We chatted about the assignment a little as the rest of the class started to arrive. She’d done it on Friday when I was still just thinking about how awesome and long the holiday weekend would be with opportunities to have random wheat products and not thinking at all about what the heck happened at the restaurant. Her handwriting was so perfect too.

Wes Betancourt joined us soon after that with his girlfriend, Natalie, holding his hand. They shared a cuddle and a quick kiss before she headed off to a class perpendicular to ours in the older section of buildings. Heather paused a moment, glanced over at me and back to Wes, as she asked, “What’s up?”

With a shrug, Wes answered, “The prosaic routine. Yourself?”

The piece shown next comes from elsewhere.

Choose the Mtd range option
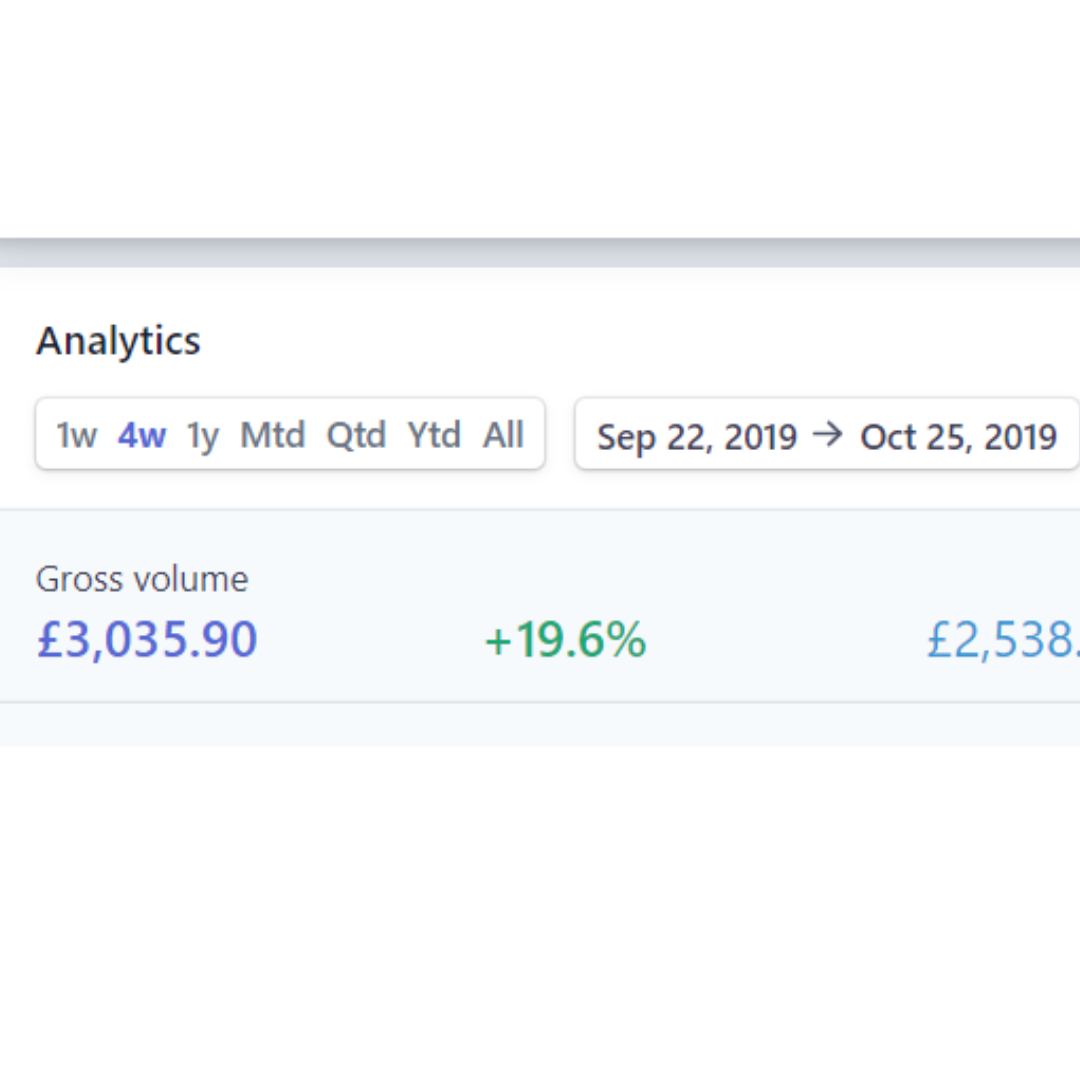 coord(272,436)
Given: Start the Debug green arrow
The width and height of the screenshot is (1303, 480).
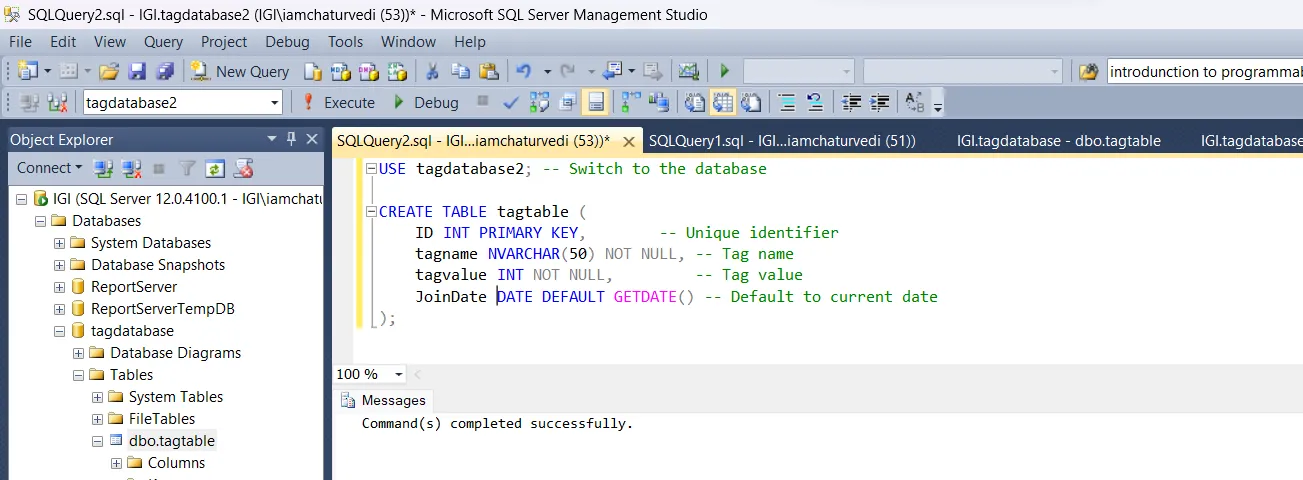Looking at the screenshot, I should (x=426, y=102).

Heather mentioned the assignment and then vented a little about her math class. I felt bad for her. Her math class had some ridiculous name and basically just involved unruly groups barely working through simplistic word problems with the excuse of being some sort of “new math”. She was trying to get out of it.

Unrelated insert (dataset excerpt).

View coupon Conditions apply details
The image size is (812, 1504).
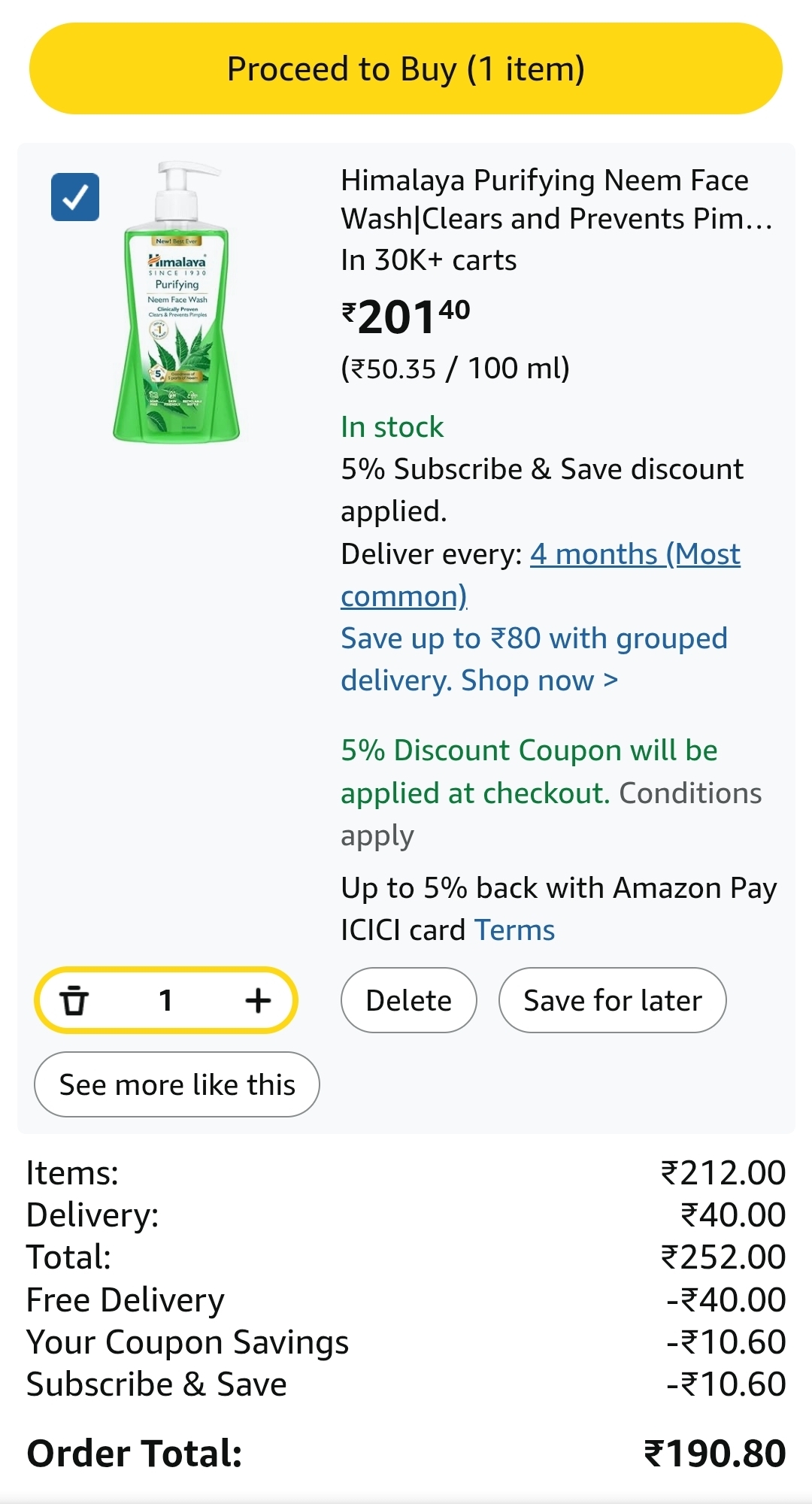(x=689, y=794)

Wes chimed in, “I offer up a vociferous affirmative. That sucks.”

I brushed at my nose, edged away from the two of them, and made it look like I was just stretching. Still, there were other, closer classmates on the ramp. When it came to the assignment, Wes said he’d completed it with “prodigious celerity”.

Clutching my arms, I looked down at my feet.

Inside my head, I imagined…

“Dendri, what is it?”

In the vast white matter expanse, they stood guard.

“Falx…it’s trying to get out again.”

Shaking his imagined head, Falx grunted and said, “Prepare a cortisol mine. That should clear it.”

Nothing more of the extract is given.